* [Cosa farai] Prosegui il brano sulla contaminazione radioattiva dopo Fukushima, ripartendo subito dopo la sua ultima frase.

* [Brano scelto]
AD OGGI I LIVELLI DI CONTAMINAZIONE SONO AL MINIMO

Su questo argomento il dottor Picano è stato molto chiaro: "E' un dato di fatto che uomini e cose provenienti dal Giappone dopo l'11 marzo sono risultati contaminati, anche se erano rimasti a centinaia di chilometri dal reattore di Fukushima". Tuttavia non bisogna allarmarsi: "la quantità di radioattività, rilevata ad esempio sulle valige in arrivo all'aeroporto di Chicago da Tokyo, era minima, tale da corrispondere all'equivalente di dose di poche radiografie del torace". In pratica, anche se c'era, parlare di radioattività significa tenere sempre a mente, come parametro di riferimento, che "ciascuno di noi è esposto ad una radiazione naturale (cosmica e terrestre) equivalente a circa 140 radiografie del torace pro capite per anno". A questo punto, riguardo alle auto (o pezzi di auto) si può dire che ad oggi "i livelli di contaminazione, se ci sono, presumibilmente sono minimi, e di impatto sulla salute molto limitato, configurando di fatto un rischio 'quasi zero' per la salute", ha detto Picano.

* [Voci fornite]
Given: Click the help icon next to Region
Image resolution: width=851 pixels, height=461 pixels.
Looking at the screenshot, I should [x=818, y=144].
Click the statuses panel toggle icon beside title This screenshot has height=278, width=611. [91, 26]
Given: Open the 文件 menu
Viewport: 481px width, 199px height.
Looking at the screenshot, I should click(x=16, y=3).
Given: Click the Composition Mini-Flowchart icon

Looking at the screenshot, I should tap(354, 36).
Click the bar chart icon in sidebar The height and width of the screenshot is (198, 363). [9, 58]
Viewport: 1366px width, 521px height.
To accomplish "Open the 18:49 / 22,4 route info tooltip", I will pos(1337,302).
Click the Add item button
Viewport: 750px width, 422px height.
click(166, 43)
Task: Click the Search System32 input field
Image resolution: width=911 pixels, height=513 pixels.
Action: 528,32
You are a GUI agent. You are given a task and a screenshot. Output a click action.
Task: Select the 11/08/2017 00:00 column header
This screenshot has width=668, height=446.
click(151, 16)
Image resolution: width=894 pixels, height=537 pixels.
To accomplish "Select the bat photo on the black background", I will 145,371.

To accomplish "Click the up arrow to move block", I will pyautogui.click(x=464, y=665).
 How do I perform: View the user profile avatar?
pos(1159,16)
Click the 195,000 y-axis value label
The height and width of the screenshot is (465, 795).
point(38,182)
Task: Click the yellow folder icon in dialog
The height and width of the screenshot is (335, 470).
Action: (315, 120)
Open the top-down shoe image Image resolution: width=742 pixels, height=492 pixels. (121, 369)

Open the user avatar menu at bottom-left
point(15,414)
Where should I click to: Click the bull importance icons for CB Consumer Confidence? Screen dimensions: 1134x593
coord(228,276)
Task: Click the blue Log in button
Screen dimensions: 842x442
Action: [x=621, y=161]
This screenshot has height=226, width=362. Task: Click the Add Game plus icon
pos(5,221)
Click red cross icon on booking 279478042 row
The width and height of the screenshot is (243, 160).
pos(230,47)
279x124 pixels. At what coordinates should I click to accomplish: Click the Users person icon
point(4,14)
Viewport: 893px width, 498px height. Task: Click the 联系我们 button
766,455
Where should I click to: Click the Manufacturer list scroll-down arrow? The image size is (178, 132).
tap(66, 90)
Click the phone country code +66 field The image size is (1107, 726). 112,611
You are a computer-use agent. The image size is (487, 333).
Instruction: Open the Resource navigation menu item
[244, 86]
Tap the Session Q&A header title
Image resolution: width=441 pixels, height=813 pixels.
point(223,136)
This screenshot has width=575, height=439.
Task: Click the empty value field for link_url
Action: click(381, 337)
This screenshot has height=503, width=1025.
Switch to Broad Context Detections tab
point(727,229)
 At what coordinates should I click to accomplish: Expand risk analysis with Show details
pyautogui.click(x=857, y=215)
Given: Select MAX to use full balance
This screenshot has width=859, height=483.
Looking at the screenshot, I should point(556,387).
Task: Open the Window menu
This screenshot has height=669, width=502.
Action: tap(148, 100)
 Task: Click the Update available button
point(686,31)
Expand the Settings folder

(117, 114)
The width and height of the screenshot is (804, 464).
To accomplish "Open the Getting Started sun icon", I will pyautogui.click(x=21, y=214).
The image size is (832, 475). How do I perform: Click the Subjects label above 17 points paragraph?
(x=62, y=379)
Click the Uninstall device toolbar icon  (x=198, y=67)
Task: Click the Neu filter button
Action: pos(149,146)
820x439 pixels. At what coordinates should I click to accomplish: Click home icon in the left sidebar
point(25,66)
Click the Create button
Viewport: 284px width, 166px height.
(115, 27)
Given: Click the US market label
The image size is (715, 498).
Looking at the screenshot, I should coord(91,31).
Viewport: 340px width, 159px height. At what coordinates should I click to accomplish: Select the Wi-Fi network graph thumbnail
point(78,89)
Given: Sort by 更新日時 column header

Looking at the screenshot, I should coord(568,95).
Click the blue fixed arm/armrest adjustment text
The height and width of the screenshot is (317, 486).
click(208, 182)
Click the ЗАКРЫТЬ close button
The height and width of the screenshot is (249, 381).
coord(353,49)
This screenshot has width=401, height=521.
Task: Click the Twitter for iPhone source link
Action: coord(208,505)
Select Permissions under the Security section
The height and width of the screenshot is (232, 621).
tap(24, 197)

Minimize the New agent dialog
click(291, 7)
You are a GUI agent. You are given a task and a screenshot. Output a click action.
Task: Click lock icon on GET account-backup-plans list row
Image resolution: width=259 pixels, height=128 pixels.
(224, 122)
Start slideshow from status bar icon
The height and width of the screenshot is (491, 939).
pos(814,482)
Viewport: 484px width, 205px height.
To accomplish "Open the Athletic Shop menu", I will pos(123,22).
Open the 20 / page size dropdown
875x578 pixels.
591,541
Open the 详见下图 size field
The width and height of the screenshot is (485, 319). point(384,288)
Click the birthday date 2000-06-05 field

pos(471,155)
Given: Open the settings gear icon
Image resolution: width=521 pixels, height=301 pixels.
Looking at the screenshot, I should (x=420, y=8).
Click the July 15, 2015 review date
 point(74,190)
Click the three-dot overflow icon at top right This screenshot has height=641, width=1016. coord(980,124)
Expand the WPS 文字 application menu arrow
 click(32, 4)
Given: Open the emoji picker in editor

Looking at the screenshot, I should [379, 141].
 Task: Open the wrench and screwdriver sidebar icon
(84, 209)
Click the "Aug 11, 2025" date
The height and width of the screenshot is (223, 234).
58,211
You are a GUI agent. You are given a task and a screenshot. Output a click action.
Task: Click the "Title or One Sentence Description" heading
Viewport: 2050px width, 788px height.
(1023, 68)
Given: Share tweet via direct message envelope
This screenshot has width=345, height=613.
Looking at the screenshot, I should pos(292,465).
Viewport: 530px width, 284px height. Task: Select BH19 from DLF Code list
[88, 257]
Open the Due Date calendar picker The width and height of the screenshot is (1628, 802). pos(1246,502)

* [Risposta scritta]
ALLARME LIMITATO ALLA ZONA DI FUKUSHIMA

Il fantasma della radioattività delle auto prodotte in Giappone è stato scacciato anche dall'Ingegner De Felice dell'ENEA: "L'allarme radiologico è limitato alla zona intorno alla centrale di Fukushima che è stata evacuata e nella quale non sono in corso attività produttive - ci ha detto - . I dati di concentrazione di radioattività in aria e di deposizione al suolo, all'esterno della centrale, oltre un'area di raggio di circa 30 km dalla centrale stessa, fanno escludere che si possa verificare una contaminazione delle merci (incluse le autovetture) di qualche rilievo radiologico e sanitario. Nelle stesse zone, le misurazioni dei livelli di radioattività nei prodotti alimentari (latte, vegetali a foglia larga,... ) indicano lievi tracce di radioattività (per lo più I-131) contenute ampiamente entro i limiti, molto restrittivi, previsti dalla normativa per tali prodotti alimentari".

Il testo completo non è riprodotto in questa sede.